:: EXERCISE TEXT ::
My apologies for this last bout of WineTestBot brokenness.
It all started when the VM host froze late last Friday and could not be remotely rebooted. So Newman power-cycled it Monday morning. He also suggested upgrading the kernel in the hope that this would avoid further crashes which I agreed to. Then I decided to upgrade to QEMU 1.7 in the hope of fixing the Dr6 ntdll:exception failures, or at least be in a better position to do so. Of course that entails redoing all the live VM snapshots (1) but I was prepared to do so. Then things went south.
The issues ----------
I initially ran into some SELinux incompatibilities and then into QEMU/Libvirt incompatibilities (2). Then the VMs were suspending after a few seconds which turned out to be because the disk was full. My fault: I keep too many VM backups so the new VM backups I created finished filling it. That corrupted some VMs which, ironically, I was able to restore from backup after deleting older backups. Now the host now has a sane amount of free disk space and monitor it closely.
But the real problem is that now the VMs get corrupted after a bit of use. This manifests through a couple of symptoms: * Sometimes the build VM will detect EXT4 filesystem corruption, remount '/' as read-only and obviously stop working properly. * Sometimes no filesystem corruption is detected but the content of files gets corrupted. For instance this is what caused all the 'Missing build status line' errors when half of the WineTestBot Build.pl sscript got lost. I suspect this also caused a round of build failures related to memcmp() being missing. * Sometimes the wtbbuild ends up at the grub prompt and complains that it cannot find the filesystem. Since these are live snapshots this is presumably preceded by a crash+reboot of the guest. * Sometimes, after qemu has been properly stopped, a 'qemu-img check' finds a lot of errors. Sometimes not despite the VM being broken. * The Windows 2000 VM also sometimes goes south: it resets and fails to reboot complaining some checksum is corrupted (probably that of the Windows boot loader).

:: TO DO ::
1. In the WineTestBot outage text, why were the VMs suspending after a few seconds?
2. Write out the passage of the WineTestBot outage text between "My apologies for" and "things went south.", inclusive.

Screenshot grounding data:
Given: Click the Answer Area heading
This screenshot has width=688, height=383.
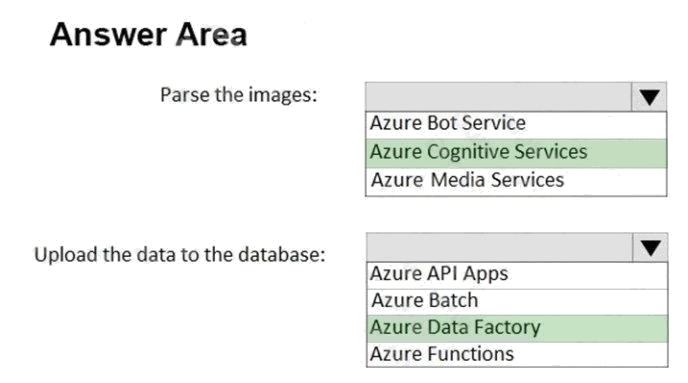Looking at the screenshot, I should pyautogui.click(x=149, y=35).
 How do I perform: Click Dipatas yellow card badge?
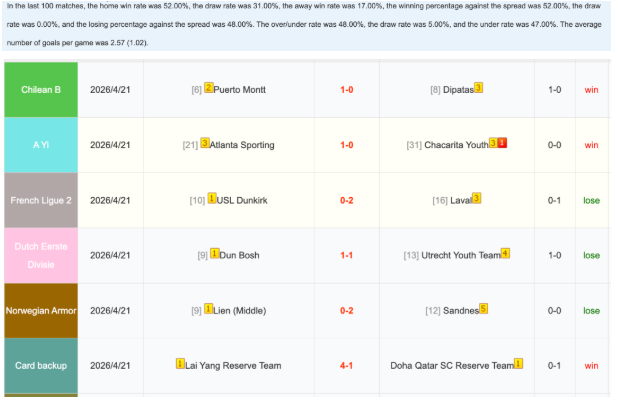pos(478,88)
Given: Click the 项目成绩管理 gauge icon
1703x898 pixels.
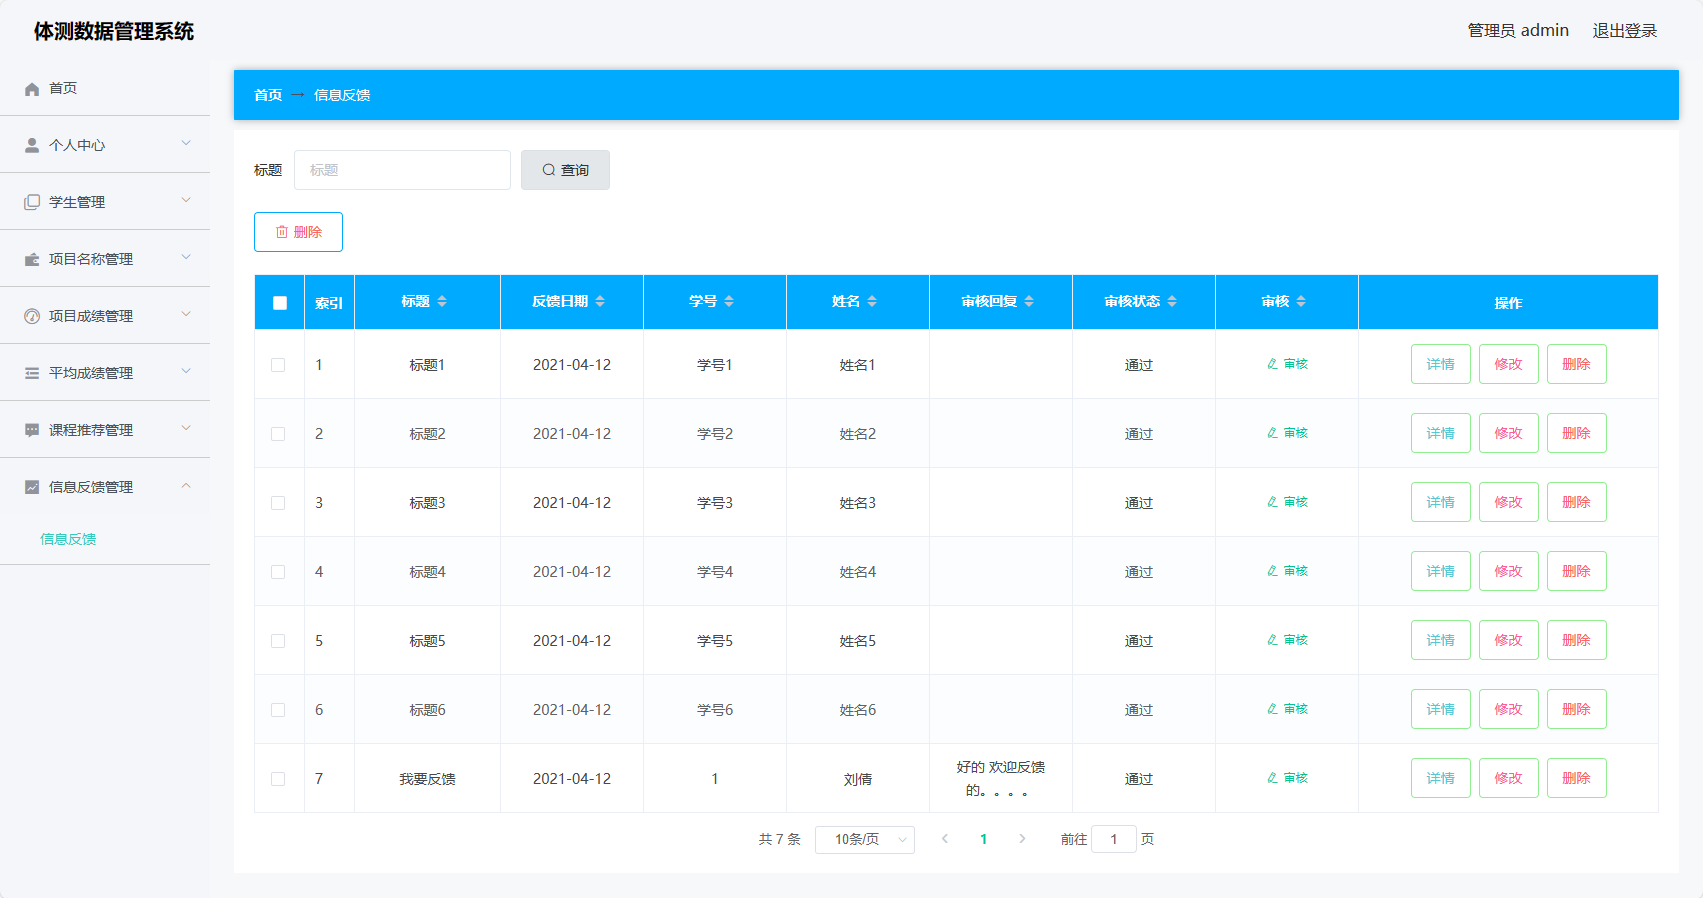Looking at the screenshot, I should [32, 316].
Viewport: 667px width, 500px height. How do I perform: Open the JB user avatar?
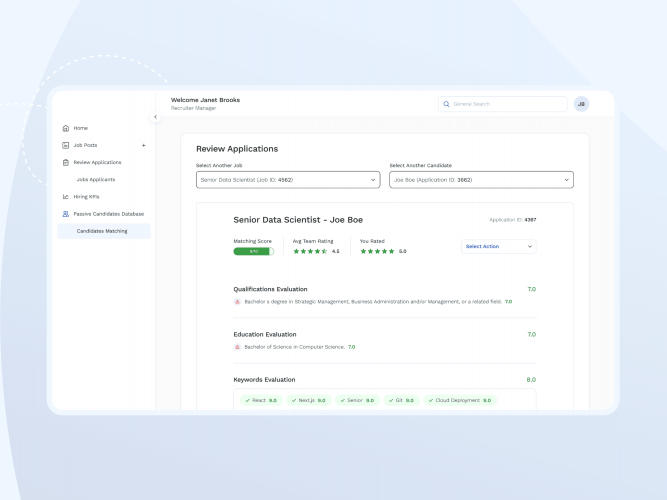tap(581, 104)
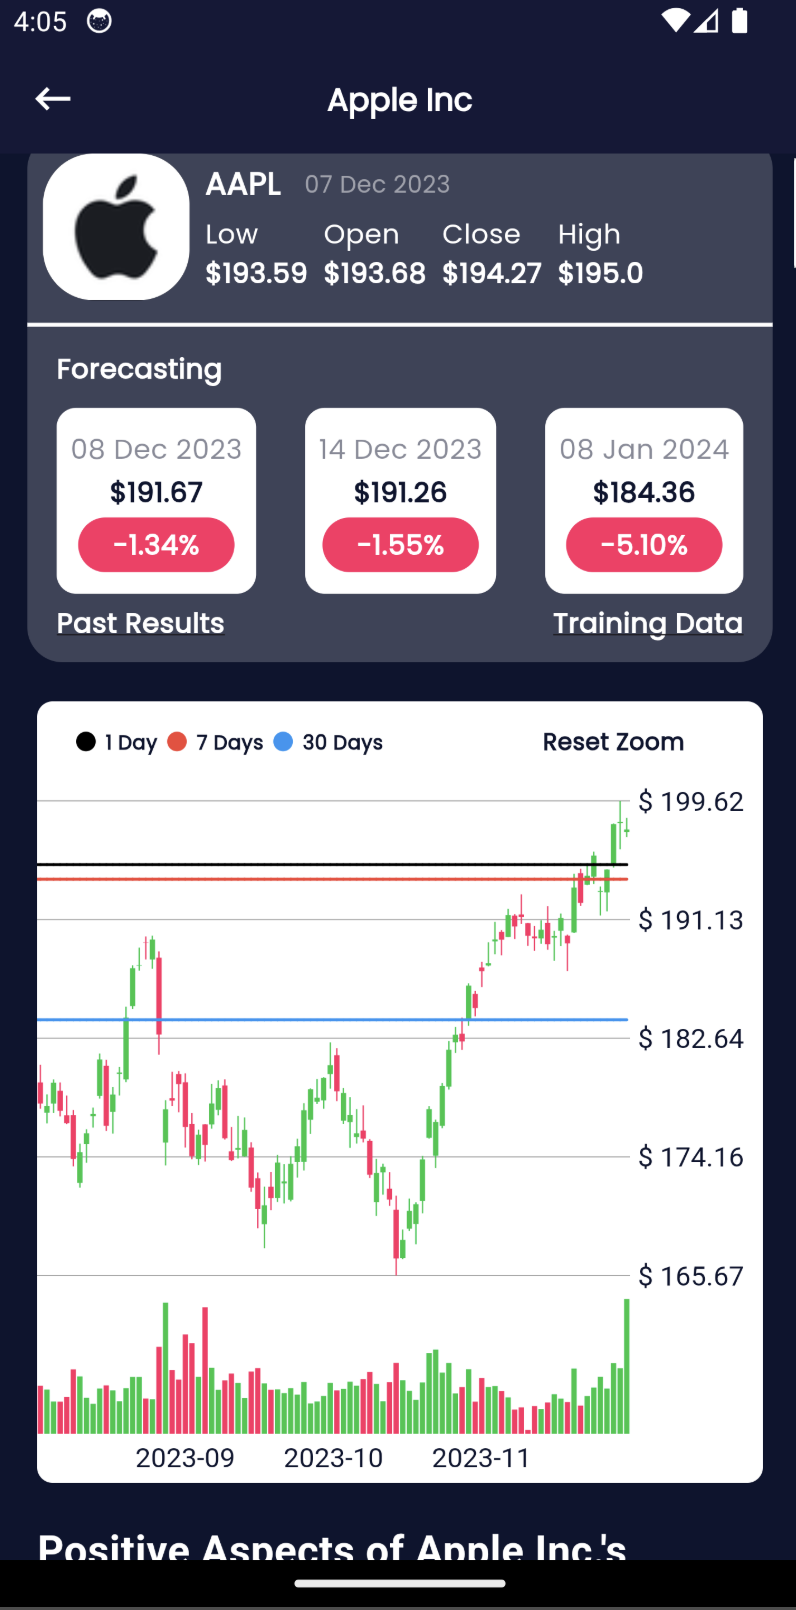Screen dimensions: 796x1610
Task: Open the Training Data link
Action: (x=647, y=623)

---

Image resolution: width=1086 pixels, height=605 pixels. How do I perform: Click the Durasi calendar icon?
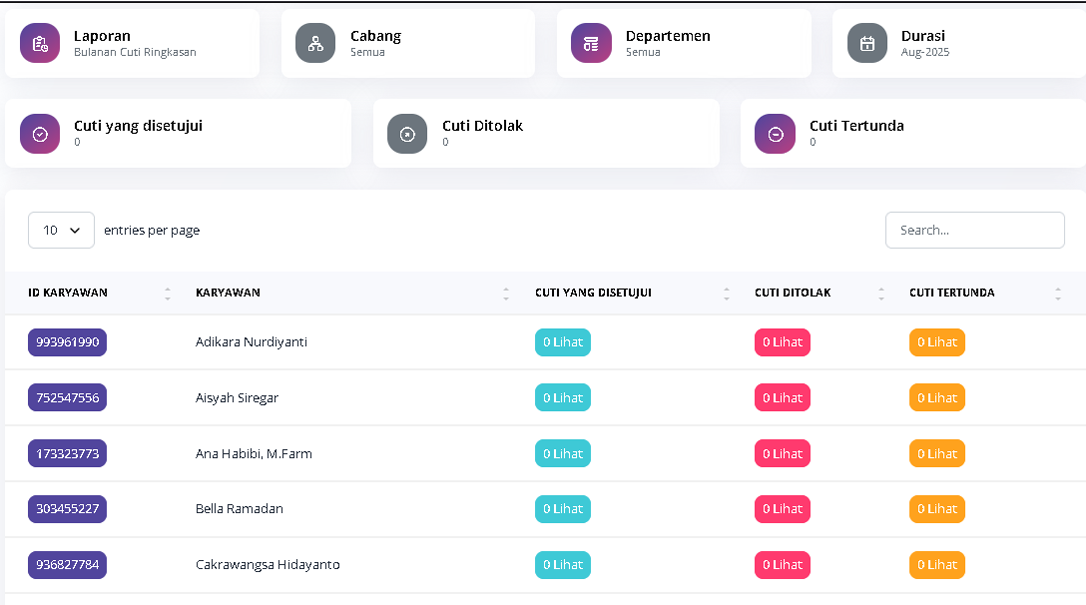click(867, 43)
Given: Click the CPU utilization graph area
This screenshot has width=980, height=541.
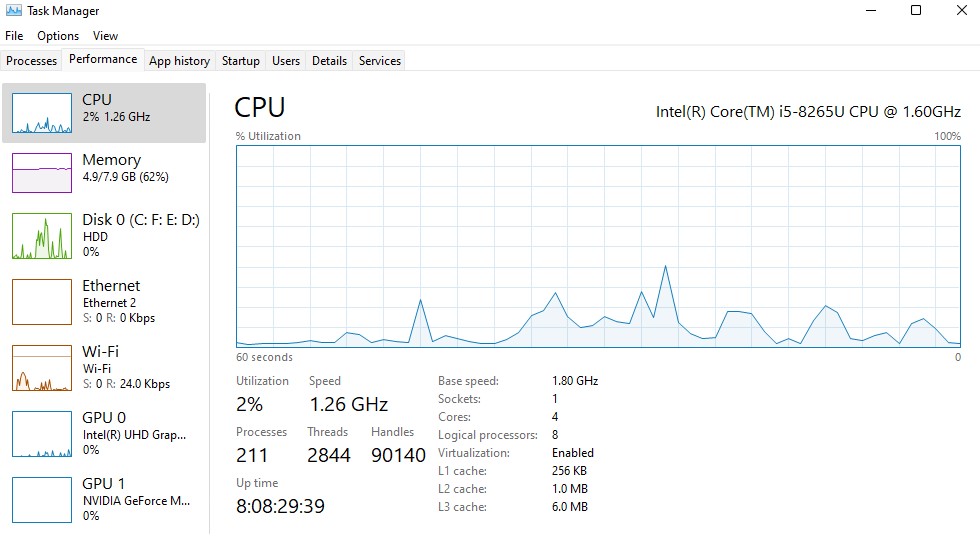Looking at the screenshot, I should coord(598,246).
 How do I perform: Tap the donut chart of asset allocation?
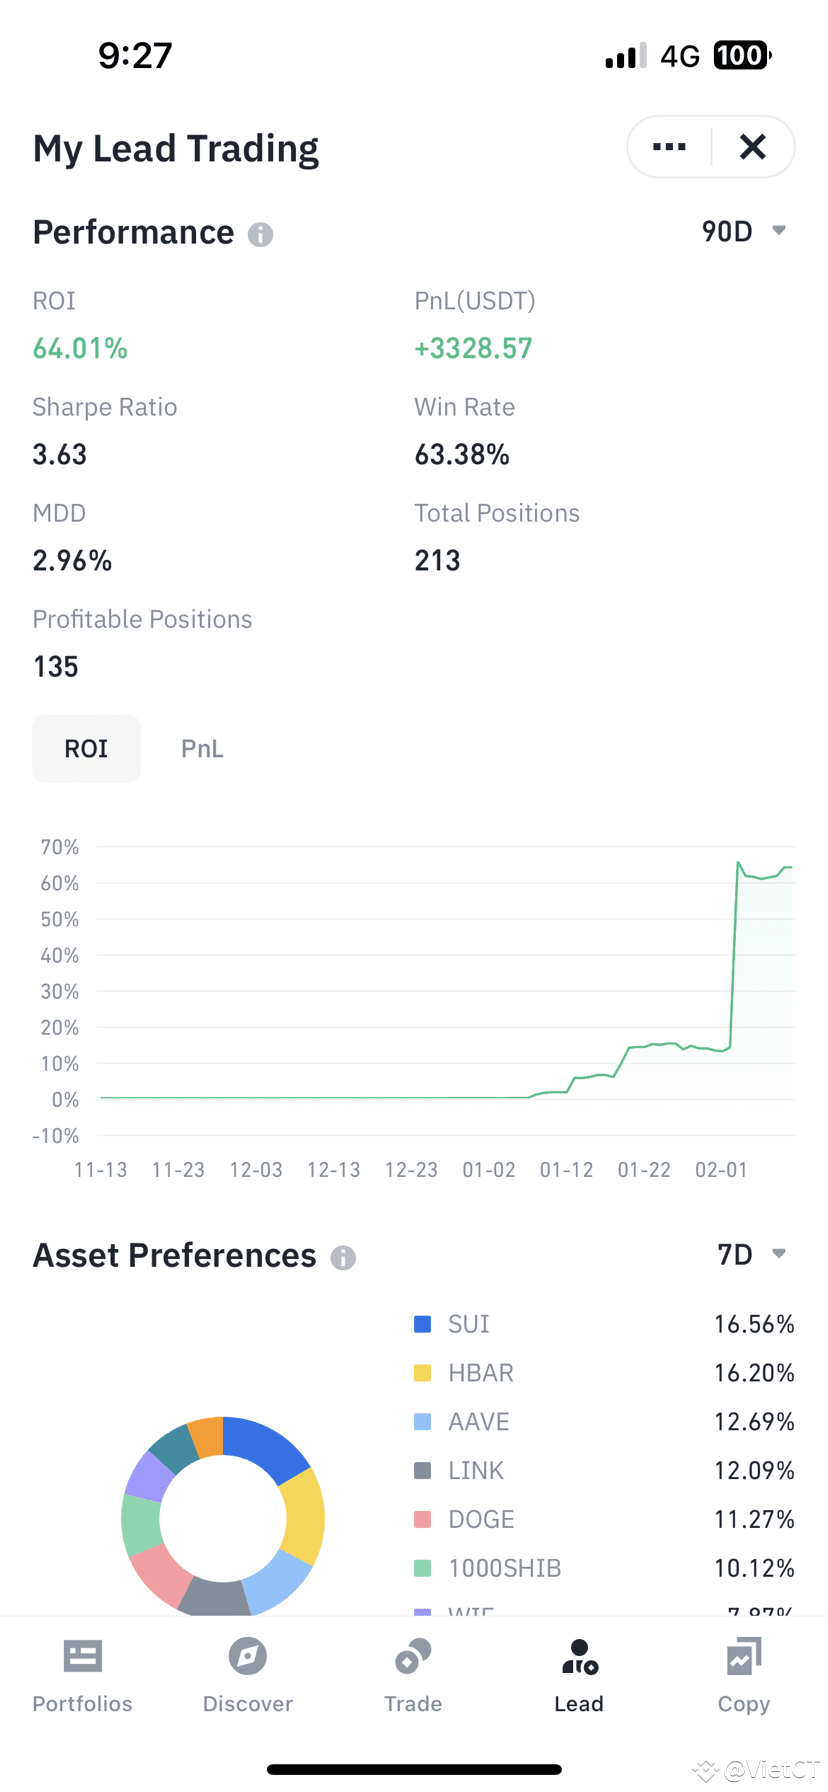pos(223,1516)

:: TASK RESULTS ::
1. The disk was full.

2.
My apologies for this last bout of WineTestBot brokenness.
It all started when the VM host froze late last Friday and could not be remotely rebooted. So Newman power-cycled it Monday morning. He also suggested upgrading the kernel in the hope that this would avoid further crashes which I agreed to. Then I decided to upgrade to QEMU 1.7 in the hope of fixing the Dr6 ntdll:exception failures, or at least be in a better position to do so. Of course that entails redoing all the live VM snapshots (1) but I was prepared to do so. Then things went south.